PHOTO: Michael J. Fox and Lea Thompson are seen in "Back to the Future," 1985.
Michael J. Fox and Lea Thompson are seen in "Back to the Future," 1985.

What I was enchanted by [in "Back to the Future 2"] was the device he used to create energy in the car when he brought it back from the future that he had been visiting. He's got Mr. Fusion, which is a little fusion device above the hood of his car and you stuff organic materials in it and then it undergoes thermonuclear fusion to power the car. At the time of the movie, There had been a highly advertised coffee maker called Mr. Coffee. Everyone knew this and it was Mr. Coffee and it made your coffee in the morning. ... That was now today a hidden reference to a TV commercial of the era. Mr. Coffee and now he has Mr. Fusion. I thought that was a nice touch, imagine a day where you practically extract energy from anything. ... It'd be the ideal recycling device, by the way.

ABC: If you went back in time, could you change the future?

Dr. Tyson: This fourth dimension we call time, it was captured as I'm describing it in Kurt Vonnegut's "Slaughterhouse-Five," which was also a film. In it, he's abducted by aliens and he's lifted into a higher dimension. In so doing, he sees his entire timeline, no differently than he sees space coordinates he had lived in. You can ask, "When do you die?" He's always dying. "When were you born?" I'm always being born. It's right there. Just go to the timeline, where he's always being born. ... So the timeline is set, you have the illusion of free will, but, in fact, that illusion comes about because you don't know the future. Because you are a prisoner of the present, forever locked in transition, between the past and the future.

So, if you managed to change the timeline, then it has been hypothesized that the universe must have at the moment split, because everything before those two universes was identical. The moment an event changes, the universe would split and then you'd have two different world lines emanating from that one point in time. Then you can create whatever future was the consequence of your changed actions.

So, in "Back to the Future," he goes back in time, changes key events and then he jumps forward in time, but he jumps forward in time into the universe that he changed ... so, Biff gets punched by his father and everything changes thereafter.

ABC: If you could go back in time, what would you do?

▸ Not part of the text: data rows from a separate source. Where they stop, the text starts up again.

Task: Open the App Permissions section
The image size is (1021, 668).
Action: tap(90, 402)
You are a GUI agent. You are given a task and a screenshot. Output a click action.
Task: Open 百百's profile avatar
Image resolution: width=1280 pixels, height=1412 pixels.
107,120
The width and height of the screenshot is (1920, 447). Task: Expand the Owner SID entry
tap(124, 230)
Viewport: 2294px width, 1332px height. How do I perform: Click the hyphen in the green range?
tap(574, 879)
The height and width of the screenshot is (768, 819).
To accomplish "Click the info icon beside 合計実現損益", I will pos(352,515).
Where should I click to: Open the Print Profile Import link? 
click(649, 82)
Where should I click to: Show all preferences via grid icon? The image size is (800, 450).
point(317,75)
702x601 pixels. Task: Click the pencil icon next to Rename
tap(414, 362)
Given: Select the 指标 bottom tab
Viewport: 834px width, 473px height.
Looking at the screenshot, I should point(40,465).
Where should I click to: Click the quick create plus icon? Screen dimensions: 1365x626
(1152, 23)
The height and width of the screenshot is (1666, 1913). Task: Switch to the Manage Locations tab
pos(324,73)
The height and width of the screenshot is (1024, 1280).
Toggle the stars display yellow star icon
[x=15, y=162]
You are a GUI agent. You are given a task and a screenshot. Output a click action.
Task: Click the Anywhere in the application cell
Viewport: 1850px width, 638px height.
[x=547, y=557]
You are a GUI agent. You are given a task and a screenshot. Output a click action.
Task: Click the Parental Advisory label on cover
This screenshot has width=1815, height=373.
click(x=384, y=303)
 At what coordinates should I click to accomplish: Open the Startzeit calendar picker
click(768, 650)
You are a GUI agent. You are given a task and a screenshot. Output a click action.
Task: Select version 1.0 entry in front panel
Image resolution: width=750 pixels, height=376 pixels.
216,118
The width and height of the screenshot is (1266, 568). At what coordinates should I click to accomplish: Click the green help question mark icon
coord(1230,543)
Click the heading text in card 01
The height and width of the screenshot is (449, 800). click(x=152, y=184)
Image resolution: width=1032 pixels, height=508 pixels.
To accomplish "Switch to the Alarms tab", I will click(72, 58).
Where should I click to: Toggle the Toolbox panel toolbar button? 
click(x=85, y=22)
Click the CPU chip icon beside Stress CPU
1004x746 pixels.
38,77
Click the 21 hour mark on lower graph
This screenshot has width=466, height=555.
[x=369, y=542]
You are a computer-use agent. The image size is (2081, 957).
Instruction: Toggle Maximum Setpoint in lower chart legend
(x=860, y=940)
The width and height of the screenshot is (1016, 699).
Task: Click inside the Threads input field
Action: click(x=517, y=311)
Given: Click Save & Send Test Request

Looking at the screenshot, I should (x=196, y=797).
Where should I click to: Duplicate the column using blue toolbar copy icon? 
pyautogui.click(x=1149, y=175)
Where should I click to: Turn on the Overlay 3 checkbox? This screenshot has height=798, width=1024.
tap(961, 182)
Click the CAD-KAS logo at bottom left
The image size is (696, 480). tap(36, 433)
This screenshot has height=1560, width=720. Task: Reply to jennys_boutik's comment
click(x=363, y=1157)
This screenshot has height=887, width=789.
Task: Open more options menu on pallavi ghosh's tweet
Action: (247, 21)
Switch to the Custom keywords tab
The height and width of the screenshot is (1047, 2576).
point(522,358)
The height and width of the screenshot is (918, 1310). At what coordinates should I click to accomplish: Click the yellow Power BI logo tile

Dr. Tyson: I'd go back in time and have a conversation with Isaac Newton. I'd want to explore the brilliance of those who have come before us. I'd want to talk to Beethoven or Mozart and just hear their inner creativity manifest in front of my eyes. I'd want to see the courage of Joan of Arc, as she stands up against unspeakable odds. I would want a sampling, first-hand, at what our species is capable of and I would bring that forward into the present and remind people that our genetics overlaps with everyone who has ever lived. So, our potential is unlimited.